Guardando alla prossima stagione, Chiesa non chiude alcuna porta. Nelle ultime settimane il suo profilo è stato accostato anche al Como, una delle realtà più sorprendenti dell’ultimo campionato. “Sono aperto a tutto, l’importante è giocare. Non ho la presunzione di dire che devo essere titolare. Sono pronto a giocarmi il posto, ovunque”. Parole che confermano la sua volontà di ripartire senza pretendere corsie preferenziali.
L’ex Juventus ha poi speso parole di stima per Cesc Fabregas e per il lavoro svolto sulla panchina lariana: “Fabregas è un allenatore top, nessuno si sarebbe aspettato un Como così. Però mi è dispiaciuto che in Champions non sia andata la Juve”.
I passaggi più significativi dell’intervista riguardano però il suo addio alla Juventus, una separazione che continua a far discutere. Chiesa ha voluto chiarire la propria versione dei fatti, smentendo le indiscrezioni circolate negli ultimi anni: “Mi piacerebbe tornare, io non me ne sarei mai andato. Si è anche detto che pretendessi molti soldi, ma la verità è un’altra: non mi è mai stato offerto il rinnovo. Non ne abbiamo nemmeno parlato”.

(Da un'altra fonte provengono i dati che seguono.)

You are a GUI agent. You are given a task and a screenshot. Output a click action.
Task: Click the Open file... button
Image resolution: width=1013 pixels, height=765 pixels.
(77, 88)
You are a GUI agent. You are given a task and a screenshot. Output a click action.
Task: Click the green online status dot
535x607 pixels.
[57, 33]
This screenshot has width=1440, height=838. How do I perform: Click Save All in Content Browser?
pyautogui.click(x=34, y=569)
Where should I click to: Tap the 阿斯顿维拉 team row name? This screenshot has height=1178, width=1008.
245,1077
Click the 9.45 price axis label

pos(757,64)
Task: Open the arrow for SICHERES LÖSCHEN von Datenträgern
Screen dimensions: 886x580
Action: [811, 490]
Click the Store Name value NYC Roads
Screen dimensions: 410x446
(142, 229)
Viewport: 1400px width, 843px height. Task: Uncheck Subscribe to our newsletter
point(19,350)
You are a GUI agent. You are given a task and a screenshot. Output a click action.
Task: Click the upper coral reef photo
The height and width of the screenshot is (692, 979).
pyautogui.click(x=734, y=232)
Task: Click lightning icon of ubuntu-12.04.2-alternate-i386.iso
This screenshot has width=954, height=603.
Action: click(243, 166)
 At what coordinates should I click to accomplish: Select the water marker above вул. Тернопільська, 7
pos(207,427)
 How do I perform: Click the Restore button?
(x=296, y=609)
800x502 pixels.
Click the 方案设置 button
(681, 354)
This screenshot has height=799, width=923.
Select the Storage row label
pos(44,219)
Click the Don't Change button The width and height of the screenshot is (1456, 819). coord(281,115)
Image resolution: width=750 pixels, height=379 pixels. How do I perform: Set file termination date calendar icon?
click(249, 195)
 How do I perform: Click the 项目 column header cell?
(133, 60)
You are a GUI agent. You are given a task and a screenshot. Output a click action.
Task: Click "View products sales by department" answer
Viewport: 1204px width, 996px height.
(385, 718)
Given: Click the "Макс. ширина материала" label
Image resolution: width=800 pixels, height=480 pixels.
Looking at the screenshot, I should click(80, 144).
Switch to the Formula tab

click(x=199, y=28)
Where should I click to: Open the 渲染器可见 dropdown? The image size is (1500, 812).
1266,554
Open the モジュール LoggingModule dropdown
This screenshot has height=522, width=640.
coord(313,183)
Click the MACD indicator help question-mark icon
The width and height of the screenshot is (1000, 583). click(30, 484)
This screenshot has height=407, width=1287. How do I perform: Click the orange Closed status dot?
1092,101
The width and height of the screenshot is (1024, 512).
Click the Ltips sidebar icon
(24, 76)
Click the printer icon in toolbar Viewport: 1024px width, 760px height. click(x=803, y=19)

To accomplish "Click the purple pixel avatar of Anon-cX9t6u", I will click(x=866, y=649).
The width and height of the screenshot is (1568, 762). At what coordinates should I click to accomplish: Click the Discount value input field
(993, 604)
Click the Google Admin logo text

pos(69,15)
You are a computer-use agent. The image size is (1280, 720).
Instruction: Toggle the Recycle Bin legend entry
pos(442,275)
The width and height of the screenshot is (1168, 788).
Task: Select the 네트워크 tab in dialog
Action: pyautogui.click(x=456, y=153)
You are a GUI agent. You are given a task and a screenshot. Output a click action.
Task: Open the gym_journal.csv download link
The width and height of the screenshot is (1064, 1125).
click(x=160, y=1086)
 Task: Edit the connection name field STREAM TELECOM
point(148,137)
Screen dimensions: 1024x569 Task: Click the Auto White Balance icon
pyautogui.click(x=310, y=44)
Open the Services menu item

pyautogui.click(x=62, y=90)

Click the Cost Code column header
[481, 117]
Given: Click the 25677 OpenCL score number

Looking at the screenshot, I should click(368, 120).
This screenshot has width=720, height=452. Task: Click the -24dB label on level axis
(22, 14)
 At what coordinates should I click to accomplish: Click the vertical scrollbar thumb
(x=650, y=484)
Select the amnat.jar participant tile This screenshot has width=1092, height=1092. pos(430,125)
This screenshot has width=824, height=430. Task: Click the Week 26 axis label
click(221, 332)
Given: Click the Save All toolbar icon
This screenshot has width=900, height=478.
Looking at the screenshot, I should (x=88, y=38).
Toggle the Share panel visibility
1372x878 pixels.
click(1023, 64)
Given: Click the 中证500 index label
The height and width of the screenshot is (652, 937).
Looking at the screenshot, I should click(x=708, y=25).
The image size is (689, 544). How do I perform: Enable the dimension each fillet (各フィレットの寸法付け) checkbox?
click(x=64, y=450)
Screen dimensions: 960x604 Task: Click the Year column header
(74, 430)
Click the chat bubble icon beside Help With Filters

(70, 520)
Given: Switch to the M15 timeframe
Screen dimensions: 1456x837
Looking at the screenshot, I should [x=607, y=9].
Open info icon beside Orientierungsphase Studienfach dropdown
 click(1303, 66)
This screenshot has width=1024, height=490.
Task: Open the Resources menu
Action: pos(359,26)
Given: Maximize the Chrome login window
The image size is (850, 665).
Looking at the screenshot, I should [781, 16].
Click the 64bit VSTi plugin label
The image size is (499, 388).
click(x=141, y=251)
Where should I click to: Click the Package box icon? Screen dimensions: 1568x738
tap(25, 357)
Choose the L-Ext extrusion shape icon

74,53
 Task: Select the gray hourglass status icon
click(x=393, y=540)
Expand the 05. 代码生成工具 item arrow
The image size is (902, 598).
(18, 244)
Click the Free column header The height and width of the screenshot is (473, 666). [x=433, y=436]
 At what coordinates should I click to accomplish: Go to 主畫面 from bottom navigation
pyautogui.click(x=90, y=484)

Infine, il giocatore ha raccontato i momenti che hanno preceduto la sua partenza da Torino, ribadendo il legame che lo unisce ancora ai colori bianconeri: “Giuntoli e Thiago Motta mi hanno detto: ‘Fede, non ci servi, trovati una squadra’. Mi è andata bene, sono ripartito dal Liverpool. Però la Juventus è sempre nel mio cuore, con il club non ho mai parlato di soldi e mai lo farò”. Una dichiarazione che lascia aperto più di uno spiraglio per il futuro e conferma come il rapporto tra Chiesa e la Juventus non si sia mai realmente interrotto.